As far as I know, the only airtight way to check cuda / gpu compatibility
is torch.cuda.is_available() (and to be completely sure, actually
perform a tensor operation on the gpu). That’s what I do on my own
machines (but once I check a that a given version of pytorch works with
my gpu, I don’t have to keep doing it).
You want to check somebody else’s pytorch with somebody else’s gpu,
so I would say it’s doubly important to actually run the gpu.
I would run a separate python process that runs a simple gpu test
script before running your “real” program. (It could store its result in
a text file or environment variable or simply inform the user.) When
that process exits, it will release any cuda overhead.

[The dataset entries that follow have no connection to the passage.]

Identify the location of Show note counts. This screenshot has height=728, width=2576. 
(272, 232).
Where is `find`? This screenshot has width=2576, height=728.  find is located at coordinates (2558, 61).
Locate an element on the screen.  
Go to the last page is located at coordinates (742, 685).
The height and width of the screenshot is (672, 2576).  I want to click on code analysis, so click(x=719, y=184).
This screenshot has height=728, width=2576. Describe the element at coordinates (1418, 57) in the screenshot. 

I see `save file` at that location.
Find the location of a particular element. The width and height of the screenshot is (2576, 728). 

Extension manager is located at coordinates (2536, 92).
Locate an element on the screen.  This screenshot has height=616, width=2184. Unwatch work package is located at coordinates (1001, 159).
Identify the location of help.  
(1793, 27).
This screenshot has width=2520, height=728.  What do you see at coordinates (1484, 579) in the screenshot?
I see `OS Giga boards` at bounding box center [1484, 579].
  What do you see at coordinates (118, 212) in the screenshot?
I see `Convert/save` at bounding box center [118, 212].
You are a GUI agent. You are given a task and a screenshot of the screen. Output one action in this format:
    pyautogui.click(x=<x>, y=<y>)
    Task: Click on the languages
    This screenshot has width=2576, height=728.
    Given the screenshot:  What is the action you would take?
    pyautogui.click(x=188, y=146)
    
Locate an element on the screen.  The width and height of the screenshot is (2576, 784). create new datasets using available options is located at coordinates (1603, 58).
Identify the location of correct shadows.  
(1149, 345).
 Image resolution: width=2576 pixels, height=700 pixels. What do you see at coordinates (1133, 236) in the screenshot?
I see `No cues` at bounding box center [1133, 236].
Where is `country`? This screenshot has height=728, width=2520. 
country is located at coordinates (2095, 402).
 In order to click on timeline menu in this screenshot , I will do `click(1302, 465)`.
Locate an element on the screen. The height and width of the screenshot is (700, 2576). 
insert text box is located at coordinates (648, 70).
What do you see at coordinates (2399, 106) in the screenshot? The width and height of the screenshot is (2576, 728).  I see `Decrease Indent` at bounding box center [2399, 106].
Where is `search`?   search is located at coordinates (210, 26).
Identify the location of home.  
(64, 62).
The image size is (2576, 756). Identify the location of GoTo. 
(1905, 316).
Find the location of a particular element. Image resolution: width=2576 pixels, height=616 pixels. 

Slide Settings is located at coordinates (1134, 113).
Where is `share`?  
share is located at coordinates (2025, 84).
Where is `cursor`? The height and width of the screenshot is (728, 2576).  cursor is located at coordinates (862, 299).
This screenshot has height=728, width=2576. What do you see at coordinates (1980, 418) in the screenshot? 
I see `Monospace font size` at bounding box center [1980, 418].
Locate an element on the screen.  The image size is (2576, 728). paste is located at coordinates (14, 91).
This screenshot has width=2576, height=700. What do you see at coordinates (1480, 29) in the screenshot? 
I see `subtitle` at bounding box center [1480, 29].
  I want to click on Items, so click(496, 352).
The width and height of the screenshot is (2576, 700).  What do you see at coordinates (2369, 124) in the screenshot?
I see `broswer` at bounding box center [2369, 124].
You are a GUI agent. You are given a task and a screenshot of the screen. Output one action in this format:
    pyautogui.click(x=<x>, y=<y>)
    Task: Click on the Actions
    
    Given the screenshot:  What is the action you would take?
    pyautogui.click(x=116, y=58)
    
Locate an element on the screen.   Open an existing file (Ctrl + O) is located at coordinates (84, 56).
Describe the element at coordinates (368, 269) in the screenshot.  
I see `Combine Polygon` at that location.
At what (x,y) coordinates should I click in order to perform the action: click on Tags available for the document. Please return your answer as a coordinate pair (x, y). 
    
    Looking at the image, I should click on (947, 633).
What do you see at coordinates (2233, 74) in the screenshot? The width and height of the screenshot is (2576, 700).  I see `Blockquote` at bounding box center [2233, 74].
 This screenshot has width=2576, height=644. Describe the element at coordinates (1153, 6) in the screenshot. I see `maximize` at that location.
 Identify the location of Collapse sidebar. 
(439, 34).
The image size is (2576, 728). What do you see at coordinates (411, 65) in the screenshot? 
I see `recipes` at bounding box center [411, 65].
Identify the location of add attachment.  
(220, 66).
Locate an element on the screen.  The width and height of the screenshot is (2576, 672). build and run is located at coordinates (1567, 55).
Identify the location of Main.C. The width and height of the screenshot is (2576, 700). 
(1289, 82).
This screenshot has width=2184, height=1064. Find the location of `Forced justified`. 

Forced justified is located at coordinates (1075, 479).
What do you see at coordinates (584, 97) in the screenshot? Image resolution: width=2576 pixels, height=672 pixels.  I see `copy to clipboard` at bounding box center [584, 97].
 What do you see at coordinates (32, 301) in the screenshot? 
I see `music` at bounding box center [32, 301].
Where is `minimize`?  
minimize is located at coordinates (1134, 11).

If you want to get fancy, you could have your “real” program spawn
your test script in a separate process, and proceed with or without
the gpu depending on the test script’s results. Again, when the
spawned process exits, its cuda overhead will be released.
Based on the code in torch.cuda.__init__ that was actually throwing the error the following check seems to work:
import torch
from torch.cuda import device_count, get_device_capability
def is_cuda_compatible():
if torch.version.cuda is not None:
compatible_device_count = 0
for d in range(device_count()):
capability = get_device_capability(d)
major = capability[0]
minor = capability[1]
current_arch = major * 10 + minor
min_arch = min((int(arch.split("_")[1]) for arch in torch.cuda.get_arch_list()), default=35)
if (not current_arch < min_arch
or not torch._C._cuda_getCompiledVersion() <= 9000
or not (major >= 7 and minor >= 5)):
compatible_device_count += 1
return True
return False
Not sure if it’s 100% correct but putting it out here for feedback and in case anybody else needs it. Will be PRing into torch itself later since it seems like the kind of functionality it ought to have.
Based on the code in torch.cuda.__init__ that was actually throwing the error the following check seems to work:
import torch
from torch.cuda import device_count, get_device_capability
def is_cuda_compatible():
compatible_device_count = 0
if torch.version.cuda is not None:
for d in range(device_count()):
capability = get_device_capability(d)
major = capability[0]
minor = capability[1]
current_arch = major * 10 + minor
min_arch = min((int(arch.split("_")[1]) for arch in torch.cuda.get_arch_list()), default=35)
if (not current_arch < min_arch
and not torch._C._cuda_getCompiledVersion() <= 9000):
compatible_device_count += 1
if compatible_device_count > 0:
return True
return False
Not sure if it’s 100% correct but putting it out here for feedback and in case anybody else needs it. Will be PRing into torch itself later since it seems like the kind of functionality it ought to have.